By Blogger Country Squire, at Thu Feb 28, 07:11:00 PM:

I think Cicero said it best - "A room without books is like a body without a soul." I have a very "soulful" home as do many commentators here. What continues to surprise me is the number of people I meet who seldom, if ever, open a book much less read one. They have never known the joys of a great book nor the passion/madness of collecting them.  

By Blogger Andrewdb, at Thu Feb 28, 11:17:00 PM:

Eco has it right. I feel selfish keeping the books I have already read - they should be passed on to some one else to enjoy (except for the British or Imperial Histories, or reference works).

You can't be too thin, too rich or have too many bookshelves.  

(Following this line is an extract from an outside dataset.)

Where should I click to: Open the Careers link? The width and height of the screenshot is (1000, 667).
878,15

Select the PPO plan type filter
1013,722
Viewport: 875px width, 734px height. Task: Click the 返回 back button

By Anonymous Anonymous, at Fri Feb 29, 06:05:00 AM:

Chambers, it is the Green President that might become constipated, but he can help TH with a Green House similar to the Crawford White House. FatAl becomes orgasmic, not constipated, with the use of fossil fuel ,it allows him to sell more offsets and make more money.

And TH, no problem. Just use the shelves as you previously did your attic---storage space. That is a fact. SEW  

By Anonymous Anonymous, at Fri Feb 29, 03:00:00 PM:

"I would call the "merit badge" theory"

"I would call this the "image" theory"

I use something I call the "organizational theory."

(Also known as the "I don't give a shit what other people think" theory.)

For the handful of authors where I actually collect all of their books, I give them their own shelf. After that, they get sorted by genre; 'Action' books by themselves, 'Comedy', 'Sports', etc. My reference books have their own special bookcase and are organized by sub-genre.

On the subject, I would tend to take the side that displaying unread books (outside of some to-be-read section) is somewhat presumptuous. I always look over book collections when I'm visiting someone, but I also note whether or not the spines have been cracked.